#### Yapılacaklar:
A) Okuma parçasına göre şu ifadeler doğru mu: (i) Dipkarpaz'da sohbet edilen aile 35 yıl önce bu ülkeye gelmiş; (ii) 11 kişilik ailenin birkaç üyesi şu anda devlet kurumlarında çalışıyor; (iii) okuyucuya göre sokakta nüfus konusu açılınca herkes farklı şeyler söylüyor. Her birine evet ya da hayır deyin ve kararı belirleyen sözleri parçadan değiştirmeden alıntılayın.
B) Okuma parçasında "Etkilenmemek elde değil…" sözlerinden başlayıp "konuşulsa aynı nakarat." sözleri de dahil olmak üzere oraya kadar uzanan bölümü harfi harfine yazın.

#### Okuma parçası:
######

Nüfus sayımlarının kesin sonuçları açıklandı ya, yapılan yorumlar yine ülkenin iradesine yönelik yapılıyor.
Ne yazık ki bunca geçen seneye rağmen halen bu tartışmaların yapılması, hem de bazı insanların aşağılayarak ve rencide edilerek yapılması üzücüdür.
Olay tabi ki tamamen siyasi!
Biraz da siyasi rant meselesi!
Bunun için ülkede yaşayan bir takım insanlar kendine ‘orijinal Kıbrıslı’derken, doğal olarak da diğer kısım ‘çakma Kıbrıslı’ oluyor…

Geçtiğimiz haftalarda Dipkarpaz’da Güney Doğu Anadolu kökenli bir aile ile uzunca süre sohbet etme imkanı buldum.
Çok da etkilendim…
35 yıl önce gelmişler bu ülkeye ve devletin kaynaklarının en az gittiği bölgeye yerleşmişler.
Ne acıdır ki doğdukları kent nedeniyle uzunca bir süre de dışlanmışlar.
Devletin kapıları hep kapanmış yüzlerine.
11 kişilik aileden şu anda tek bir kişi devlet kurumlarında çalışmıyor.
İtilmişler, kakılmışlar yani!
Ama dikkat ediyorum sohbette her on dakikada bir söyledikleri ‘biz Kıbrıslıyız’ oluyor!
Etkilenmemek elde değil…

Nüfus sayımlarının kesin sonuçlarının açıklanmasından sonra en keskin yorumlar yapılmaya başlandı ya, vatandaş da bunları sessiz ama çok yakından takip ediyor.
Yorum yapmayı da eksik etmiyor.
İşte adı bizde mahfuz olan bir okuyucunun bu konuda bizimle paylaştıkları;

“Abartı yalan seviyesine ulaşmadıkça bir yere kadar makul karşılanabilir. Ama bu kadarına da pes doğrusu… Mutlaka duymuş ya da okumuşsunuzdur.
Hatırlatalım.
“Nüfusumuz bir milyonu geçti”
“Türkiye nüfus taşıyarak, vatandaş yaparak irademizi elimizden alıyor”
“Türkiyeli seçmen çoğunlukta”
“Türkiye’den gelen paralar, kendi vatandaşlarına gidiyor, yetmiyor.”
Sokakta kiminle nüfus konusu konuşulsa aynı nakarat.
Bir başka slogan, “Girne trafiği İstanbul’u geçti.”
“Bunu söyleyen, İstanbul’a adım basmadı herhalde” diyoruz içimizden ama inanarak söylüyorlar. İnönü stadında konsere götürsek, “Kıyamet koptu, mahşer yerine geldik, nüfus bilmem kaç milyar” diyecek.

######

#### Gösterilen veriler:
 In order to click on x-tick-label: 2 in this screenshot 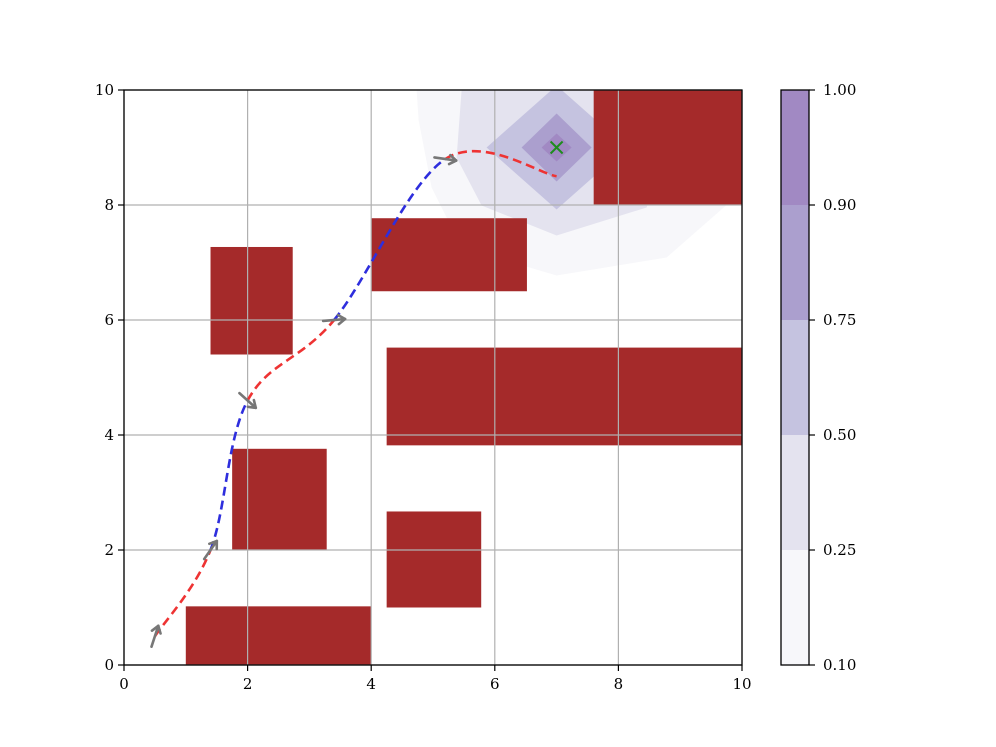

######

#### Maddelere göre cevaplar:
A)
(i) Evet: "35 yıl önce gelmişler bu ülkeye"
(ii) Hayır: "11 kişilik aileden şu anda tek bir kişi devlet kurumlarında çalışmıyor."
(iii) Hayır: "Sokakta kiminle nüfus konusu konuşulsa aynı nakarat."

B)
Etkilenmemek elde değil…

Nüfus sayımlarının kesin sonuçlarının açıklanmasından sonra en keskin yorumlar yapılmaya başlandı ya, vatandaş da bunları sessiz ama çok yakından takip ediyor.
Yorum yapmayı da eksik etmiyor.
İşte adı bizde mahfuz olan bir okuyucunun bu konuda bizimle paylaştıkları;

“Abartı yalan seviyesine ulaşmadıkça bir yere kadar makul karşılanabilir. Ama bu kadarına da pes doğrusu… Mutlaka duymuş ya da okumuşsunuzdur.
Hatırlatalım.
“Nüfusumuz bir milyonu geçti”
“Türkiye nüfus taşıyarak, vatandaş yaparak irademizi elimizden alıyor”
“Türkiyeli seçmen çoğunlukta”
“Türkiye’den gelen paralar, kendi vatandaşlarına gidiyor, yetmiyor.”
Sokakta kiminle nüfus konusu konuşulsa aynı nakarat.